_Directions_. Your task is to repeat the records exactly from the line containing "[Partager via X (Twitter)] (413, 1617)" onward, through the final line.

_Source material_.
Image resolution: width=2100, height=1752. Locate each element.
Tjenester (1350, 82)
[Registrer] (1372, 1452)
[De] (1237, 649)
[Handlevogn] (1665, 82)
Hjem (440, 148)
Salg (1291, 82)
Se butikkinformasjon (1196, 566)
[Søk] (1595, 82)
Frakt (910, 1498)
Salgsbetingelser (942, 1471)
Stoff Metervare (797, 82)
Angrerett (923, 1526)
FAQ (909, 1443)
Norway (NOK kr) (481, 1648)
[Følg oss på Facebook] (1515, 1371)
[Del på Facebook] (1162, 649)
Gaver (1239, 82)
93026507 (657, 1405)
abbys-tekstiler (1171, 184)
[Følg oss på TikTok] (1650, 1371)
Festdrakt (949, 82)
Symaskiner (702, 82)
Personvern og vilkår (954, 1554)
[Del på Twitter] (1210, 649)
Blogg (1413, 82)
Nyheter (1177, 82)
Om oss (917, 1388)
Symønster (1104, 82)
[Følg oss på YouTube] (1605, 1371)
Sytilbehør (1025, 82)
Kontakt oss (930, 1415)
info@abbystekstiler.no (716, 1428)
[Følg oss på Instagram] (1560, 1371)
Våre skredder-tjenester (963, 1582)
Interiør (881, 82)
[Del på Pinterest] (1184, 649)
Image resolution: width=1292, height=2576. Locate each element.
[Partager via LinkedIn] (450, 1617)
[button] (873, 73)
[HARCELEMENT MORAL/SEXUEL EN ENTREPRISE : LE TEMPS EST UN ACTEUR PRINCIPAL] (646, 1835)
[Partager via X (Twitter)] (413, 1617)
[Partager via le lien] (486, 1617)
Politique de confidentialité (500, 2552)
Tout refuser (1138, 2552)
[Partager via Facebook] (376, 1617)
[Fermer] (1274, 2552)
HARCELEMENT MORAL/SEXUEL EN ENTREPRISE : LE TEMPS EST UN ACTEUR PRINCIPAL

_Output for this task_.
[Partager via X (Twitter)] (413, 1617)
[Partager via le lien] (486, 1617)
Politique de confidentialité (500, 2552)
Tout refuser (1138, 2552)
[Partager via Facebook] (376, 1617)
[Fermer] (1274, 2552)
HARCELEMENT MORAL/SEXUEL EN ENTREPRISE : LE TEMPS EST UN ACTEUR PRINCIPAL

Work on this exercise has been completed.